Like his jazz-loving, piano-playing father, Kyle Eastwood is an enthusiast who thinks jazz is for sharing rather than strutting, and who stays close to the music's holy writ. Bassist Eastwood lives in London now, and has gathered around himself a sparky collection of younger players with whom he's about to record an album of standards and originals.
Eastwood played Fulham's 606 Club on Monday - the same night the bass giant Stanley Clarke was opening at Ronnie Scott's - making for a comparison that was both unfair and fascinating. Clarke plays the daylights out of any kind of bass, acoustic or electric, and a combination of technique and technology gives him a sound that could cut through a football crowd. Eastwood is quiet, his playing for the most part a traditionally supportive murmur. But the music from his bright quintet, including the excellent Ben Castle on tenor sax and the uneven but fitfully inspired Graeme Flowers on trumpet, was delivered with a quiet relish as effective as any stadium-jazz hollering.

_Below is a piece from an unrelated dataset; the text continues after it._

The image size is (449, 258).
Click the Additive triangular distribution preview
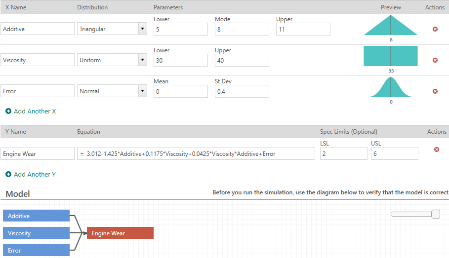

A guest appearance by the powerful, emotionally subtle singer-pianist Liane Carroll enhanced the sensation of heartfelt craftsmanship.
The band took off on Charlie Parker's Billie's Bounce - driven by the clattery but purposeful drumming of Troy Miller - with Flowers building a punchy trumpet solo from probing beginnings to shrill climaxes and Ben Castle shaping a tenor break of rugged logic. Miller put a scattering of provocative rimshots beneath Andrew McCormack's piano musings, and sustained a fierce smack of a funk pulse under Carroll's ecstatic account of Peggy Lee's Fever. Her triumphant reappraisal embraced dark musings, gliding jazzy scat and whooping falsettos. Pee Wee Ellis's funk classic The Chicken was a little quick, forcing the horns to rush the emphatic bridge parts, but Herbie Hancock's Canteloupe Island elicited some delicious variations from McCormack. A modestly vivacious outfit, worth tracking on its way.